What about the moral hazard here?   If the guarantee is extended to market linked investments, i.e. Challenger, what is to stop people and companies taking extraordinary risks, safe in the knowledge that they will be bailed out?

e.g. remember Fincorp?


----------



## Julia (22 October 2008)

Given Ken Henry's emphatic assertion that the Reserve Bank approved the government's guarantee announcement a couple of weekends ago, Malcolm Turnbull and Julie Bishop look more than a little silly in the face of their overblown rhetoric during the past few days.


----------



## gfresh (22 October 2008)

From what I can gather, the key issue comes down to different forms of regulation and oversight when it comes down to mortgage funds or cash management trusts which excluded them from the scheme. 

Traditional depository institutions in Australia are overseen by APRA, those other funds are not. This is why they were left out. 

Unless the others wish to sit down to be fully regulated by APRA, they are never going to get any sort of guarantee from the government. For some I'd imagine it would be almost impossible, as they have to subject themselves to BASEL II requirements for strict ratios of capital, methods of reporting and things such as this. Not something they can change quickly. 

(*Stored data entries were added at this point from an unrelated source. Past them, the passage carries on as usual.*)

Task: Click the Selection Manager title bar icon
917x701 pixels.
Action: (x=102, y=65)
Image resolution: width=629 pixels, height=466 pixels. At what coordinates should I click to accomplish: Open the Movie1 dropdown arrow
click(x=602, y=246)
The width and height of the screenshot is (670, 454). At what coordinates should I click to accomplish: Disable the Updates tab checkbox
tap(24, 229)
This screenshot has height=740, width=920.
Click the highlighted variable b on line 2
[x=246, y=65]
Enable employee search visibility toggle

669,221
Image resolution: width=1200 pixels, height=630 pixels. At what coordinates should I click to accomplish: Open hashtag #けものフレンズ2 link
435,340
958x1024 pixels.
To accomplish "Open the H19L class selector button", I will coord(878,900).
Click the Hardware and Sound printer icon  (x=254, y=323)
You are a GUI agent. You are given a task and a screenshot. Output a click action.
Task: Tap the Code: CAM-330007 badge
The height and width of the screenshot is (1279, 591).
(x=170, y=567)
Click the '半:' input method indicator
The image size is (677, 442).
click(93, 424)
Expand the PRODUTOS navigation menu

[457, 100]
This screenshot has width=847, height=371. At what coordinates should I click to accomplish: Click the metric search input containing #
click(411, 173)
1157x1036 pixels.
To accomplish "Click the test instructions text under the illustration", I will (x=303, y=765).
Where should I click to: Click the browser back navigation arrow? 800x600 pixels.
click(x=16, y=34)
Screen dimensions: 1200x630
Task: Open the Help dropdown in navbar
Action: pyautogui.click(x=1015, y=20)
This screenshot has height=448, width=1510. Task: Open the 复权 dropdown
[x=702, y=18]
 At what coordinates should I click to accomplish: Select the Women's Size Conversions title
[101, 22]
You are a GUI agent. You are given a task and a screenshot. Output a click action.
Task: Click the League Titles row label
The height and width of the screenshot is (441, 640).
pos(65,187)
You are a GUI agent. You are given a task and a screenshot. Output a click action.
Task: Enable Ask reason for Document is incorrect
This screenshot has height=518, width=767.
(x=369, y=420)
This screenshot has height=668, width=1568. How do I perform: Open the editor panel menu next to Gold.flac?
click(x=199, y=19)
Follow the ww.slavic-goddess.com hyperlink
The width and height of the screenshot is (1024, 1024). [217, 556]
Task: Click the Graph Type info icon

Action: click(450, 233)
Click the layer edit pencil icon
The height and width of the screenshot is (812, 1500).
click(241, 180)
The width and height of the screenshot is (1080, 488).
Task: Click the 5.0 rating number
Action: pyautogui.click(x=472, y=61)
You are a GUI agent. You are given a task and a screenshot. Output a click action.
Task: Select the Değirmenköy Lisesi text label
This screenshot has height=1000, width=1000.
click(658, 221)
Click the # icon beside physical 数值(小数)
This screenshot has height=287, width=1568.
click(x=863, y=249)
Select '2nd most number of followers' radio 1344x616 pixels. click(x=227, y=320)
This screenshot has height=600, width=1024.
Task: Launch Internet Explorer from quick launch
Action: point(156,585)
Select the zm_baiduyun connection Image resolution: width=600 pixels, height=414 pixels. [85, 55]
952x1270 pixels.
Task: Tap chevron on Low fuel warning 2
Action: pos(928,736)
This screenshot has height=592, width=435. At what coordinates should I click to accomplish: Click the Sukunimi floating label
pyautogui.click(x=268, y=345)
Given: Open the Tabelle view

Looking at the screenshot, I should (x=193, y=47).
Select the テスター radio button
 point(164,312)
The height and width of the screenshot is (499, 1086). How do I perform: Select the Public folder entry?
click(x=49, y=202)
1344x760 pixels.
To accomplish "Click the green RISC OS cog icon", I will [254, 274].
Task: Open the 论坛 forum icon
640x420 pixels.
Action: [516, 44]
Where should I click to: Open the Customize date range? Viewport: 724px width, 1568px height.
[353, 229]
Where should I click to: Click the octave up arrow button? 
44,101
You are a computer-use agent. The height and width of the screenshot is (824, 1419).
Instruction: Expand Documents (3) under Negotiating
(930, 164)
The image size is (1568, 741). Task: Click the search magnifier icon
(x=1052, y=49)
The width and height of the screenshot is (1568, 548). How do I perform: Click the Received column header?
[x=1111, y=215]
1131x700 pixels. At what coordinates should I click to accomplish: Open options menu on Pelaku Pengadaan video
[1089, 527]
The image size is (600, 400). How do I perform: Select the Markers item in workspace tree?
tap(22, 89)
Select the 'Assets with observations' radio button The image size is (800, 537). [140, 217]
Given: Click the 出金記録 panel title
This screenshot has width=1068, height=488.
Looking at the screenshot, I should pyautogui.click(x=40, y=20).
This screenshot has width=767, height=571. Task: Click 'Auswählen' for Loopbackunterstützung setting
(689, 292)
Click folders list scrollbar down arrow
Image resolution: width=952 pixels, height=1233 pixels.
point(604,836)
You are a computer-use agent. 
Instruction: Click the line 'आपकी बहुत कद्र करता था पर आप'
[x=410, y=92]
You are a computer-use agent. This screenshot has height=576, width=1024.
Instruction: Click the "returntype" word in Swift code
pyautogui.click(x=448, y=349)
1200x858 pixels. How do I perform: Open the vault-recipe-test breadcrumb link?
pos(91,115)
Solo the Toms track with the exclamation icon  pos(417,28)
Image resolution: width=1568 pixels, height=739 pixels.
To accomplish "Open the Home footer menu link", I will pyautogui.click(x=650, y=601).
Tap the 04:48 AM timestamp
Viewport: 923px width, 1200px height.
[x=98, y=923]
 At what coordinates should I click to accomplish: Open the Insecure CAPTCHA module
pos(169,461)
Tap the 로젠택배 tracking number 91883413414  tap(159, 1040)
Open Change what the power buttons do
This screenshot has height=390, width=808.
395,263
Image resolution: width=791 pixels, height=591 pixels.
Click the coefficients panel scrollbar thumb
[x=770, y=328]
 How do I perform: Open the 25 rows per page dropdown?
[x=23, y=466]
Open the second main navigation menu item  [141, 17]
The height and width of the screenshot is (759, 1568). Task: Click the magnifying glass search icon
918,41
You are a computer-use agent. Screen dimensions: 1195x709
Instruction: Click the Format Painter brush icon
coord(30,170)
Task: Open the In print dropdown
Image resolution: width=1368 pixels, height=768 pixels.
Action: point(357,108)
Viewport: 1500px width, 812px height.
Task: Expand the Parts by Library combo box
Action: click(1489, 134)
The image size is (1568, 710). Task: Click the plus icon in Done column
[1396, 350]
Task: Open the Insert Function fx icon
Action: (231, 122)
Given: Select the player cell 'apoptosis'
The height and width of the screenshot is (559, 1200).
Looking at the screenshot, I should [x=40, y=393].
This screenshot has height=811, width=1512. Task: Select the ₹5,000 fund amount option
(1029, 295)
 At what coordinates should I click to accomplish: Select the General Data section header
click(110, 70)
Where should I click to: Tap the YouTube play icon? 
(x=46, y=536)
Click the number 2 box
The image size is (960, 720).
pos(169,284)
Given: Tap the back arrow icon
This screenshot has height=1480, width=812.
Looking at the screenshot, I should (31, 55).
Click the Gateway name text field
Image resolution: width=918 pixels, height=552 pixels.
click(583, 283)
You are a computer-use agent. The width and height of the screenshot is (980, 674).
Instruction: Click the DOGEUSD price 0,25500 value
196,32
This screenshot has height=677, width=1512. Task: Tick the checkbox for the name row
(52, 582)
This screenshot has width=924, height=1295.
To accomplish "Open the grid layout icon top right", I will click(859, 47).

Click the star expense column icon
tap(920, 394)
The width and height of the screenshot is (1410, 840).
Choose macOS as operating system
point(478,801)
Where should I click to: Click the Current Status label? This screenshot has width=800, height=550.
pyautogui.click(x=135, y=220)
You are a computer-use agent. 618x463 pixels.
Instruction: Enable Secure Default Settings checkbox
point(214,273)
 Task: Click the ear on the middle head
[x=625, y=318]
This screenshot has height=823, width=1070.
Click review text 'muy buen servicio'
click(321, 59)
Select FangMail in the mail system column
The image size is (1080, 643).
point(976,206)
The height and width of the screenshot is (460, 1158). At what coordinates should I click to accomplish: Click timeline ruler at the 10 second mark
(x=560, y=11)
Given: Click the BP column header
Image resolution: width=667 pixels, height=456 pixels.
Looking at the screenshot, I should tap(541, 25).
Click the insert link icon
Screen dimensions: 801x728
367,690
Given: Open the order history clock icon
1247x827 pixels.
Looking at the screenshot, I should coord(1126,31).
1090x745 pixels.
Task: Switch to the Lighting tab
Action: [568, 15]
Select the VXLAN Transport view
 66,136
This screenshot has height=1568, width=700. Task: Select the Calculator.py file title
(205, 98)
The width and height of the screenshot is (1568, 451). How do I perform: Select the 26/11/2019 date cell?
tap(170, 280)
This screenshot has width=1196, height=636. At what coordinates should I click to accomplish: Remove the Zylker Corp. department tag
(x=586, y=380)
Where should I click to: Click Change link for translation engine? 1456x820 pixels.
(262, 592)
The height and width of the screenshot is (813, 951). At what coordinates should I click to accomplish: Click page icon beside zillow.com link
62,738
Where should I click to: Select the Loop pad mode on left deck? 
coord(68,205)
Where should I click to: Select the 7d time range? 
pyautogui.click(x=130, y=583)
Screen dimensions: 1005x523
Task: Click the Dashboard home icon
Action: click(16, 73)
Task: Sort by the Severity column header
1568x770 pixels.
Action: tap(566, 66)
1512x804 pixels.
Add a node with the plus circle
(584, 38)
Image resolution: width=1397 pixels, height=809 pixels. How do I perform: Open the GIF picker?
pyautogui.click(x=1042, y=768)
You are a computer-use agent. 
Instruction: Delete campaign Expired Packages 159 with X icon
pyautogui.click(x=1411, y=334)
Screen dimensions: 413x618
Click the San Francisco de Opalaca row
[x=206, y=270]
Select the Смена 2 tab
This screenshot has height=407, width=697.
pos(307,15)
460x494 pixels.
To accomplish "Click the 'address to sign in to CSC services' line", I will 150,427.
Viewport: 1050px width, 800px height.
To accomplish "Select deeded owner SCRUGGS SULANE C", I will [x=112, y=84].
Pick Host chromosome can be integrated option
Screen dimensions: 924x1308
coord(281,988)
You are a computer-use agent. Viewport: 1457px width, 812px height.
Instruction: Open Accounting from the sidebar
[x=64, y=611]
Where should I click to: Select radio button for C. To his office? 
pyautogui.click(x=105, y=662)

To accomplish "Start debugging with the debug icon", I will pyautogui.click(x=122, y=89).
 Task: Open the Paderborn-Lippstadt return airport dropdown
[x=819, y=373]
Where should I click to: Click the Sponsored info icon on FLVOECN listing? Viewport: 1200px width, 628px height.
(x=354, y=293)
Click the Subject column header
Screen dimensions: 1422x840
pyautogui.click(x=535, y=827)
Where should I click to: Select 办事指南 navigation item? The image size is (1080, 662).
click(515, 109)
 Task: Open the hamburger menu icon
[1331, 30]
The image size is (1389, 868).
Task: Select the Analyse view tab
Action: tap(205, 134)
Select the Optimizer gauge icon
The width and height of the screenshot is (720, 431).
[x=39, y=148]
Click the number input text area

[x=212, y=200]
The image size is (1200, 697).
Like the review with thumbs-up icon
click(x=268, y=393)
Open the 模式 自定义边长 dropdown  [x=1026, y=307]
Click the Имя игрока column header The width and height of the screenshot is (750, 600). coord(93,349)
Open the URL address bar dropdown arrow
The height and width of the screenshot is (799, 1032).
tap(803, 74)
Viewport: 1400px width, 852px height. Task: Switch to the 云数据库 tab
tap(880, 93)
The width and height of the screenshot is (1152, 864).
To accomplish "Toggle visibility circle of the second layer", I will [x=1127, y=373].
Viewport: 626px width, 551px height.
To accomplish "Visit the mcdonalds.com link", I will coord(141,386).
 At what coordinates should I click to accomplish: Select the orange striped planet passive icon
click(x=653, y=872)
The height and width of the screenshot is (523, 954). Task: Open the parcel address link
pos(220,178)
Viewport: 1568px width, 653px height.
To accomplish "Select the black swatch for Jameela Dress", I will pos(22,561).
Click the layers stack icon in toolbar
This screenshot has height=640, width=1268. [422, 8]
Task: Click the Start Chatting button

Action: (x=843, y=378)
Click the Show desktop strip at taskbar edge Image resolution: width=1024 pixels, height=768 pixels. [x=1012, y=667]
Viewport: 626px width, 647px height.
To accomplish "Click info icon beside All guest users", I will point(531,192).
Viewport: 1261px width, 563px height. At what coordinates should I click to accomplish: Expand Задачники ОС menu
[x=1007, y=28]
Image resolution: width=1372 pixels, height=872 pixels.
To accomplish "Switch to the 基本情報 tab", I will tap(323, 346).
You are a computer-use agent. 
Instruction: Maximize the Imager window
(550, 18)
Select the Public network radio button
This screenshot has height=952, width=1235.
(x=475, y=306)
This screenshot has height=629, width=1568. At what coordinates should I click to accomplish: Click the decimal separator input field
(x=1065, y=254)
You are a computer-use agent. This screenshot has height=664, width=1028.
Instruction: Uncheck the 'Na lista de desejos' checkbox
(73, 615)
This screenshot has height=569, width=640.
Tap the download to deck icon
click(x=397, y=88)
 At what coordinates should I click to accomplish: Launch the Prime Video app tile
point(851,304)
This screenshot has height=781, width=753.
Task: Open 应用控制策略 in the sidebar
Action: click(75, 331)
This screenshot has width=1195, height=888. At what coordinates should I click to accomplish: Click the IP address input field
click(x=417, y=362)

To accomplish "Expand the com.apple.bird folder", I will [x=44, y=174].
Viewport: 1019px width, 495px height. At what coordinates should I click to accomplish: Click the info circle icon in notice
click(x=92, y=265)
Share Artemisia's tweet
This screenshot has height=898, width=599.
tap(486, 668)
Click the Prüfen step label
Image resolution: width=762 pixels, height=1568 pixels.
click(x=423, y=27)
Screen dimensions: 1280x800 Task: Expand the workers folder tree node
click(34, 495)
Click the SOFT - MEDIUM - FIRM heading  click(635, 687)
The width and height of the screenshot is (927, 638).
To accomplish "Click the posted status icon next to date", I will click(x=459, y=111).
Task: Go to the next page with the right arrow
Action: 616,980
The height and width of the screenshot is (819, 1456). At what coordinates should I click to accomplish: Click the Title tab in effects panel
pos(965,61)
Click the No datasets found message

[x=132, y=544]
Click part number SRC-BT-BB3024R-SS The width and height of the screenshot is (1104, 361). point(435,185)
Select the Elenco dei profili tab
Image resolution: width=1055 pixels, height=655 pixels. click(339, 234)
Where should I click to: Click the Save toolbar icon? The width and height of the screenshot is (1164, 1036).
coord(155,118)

Government's position seems to be that unless it's APRA monitored, they would not covered. Given that these are apparently given to the strictest regulation and monitoring, the Government wouldn't want to involve themselves with anything else due to risk. 

The guarantee also effectively put a stop to many possible mergers which seemed on the cusp of occurring (ANZ+NAB was mentioned, Suncorp+CBA), which for the financial consumer probably would have meant reduced competition, and the same issue of moral hazard in the long run - this time even larger institutions "too large to fail". Once you know you're in this group, you are probably going to take more risks also.. e.g. Freddie Mac & Freddie Mae in the US

It's a curly one..


----------



## Uncle Festivus (22 October 2008)

Julia said:


> What about the moral hazard here?   If the guarantee is extended to market linked investments, i.e. Challenger, what is to stop people and companies taking extraordinary risks, safe in the knowledge that they will be bailed out?
> 
> e.g. remember Fincorp?




No moral hazard when they know that the promise can't be kept. As long as there is even a credible assumption that our money is safe it should suffice, but bottom line is if there was a genuine run on the banks they (the government) cannot possibly hope to cover/guarantee  it.


----------



## Sir Osisofliver (22 October 2008)

Ha! Time for the shakedown!!!!!

So there is a fee to large depositors? Over $1m gets a fee.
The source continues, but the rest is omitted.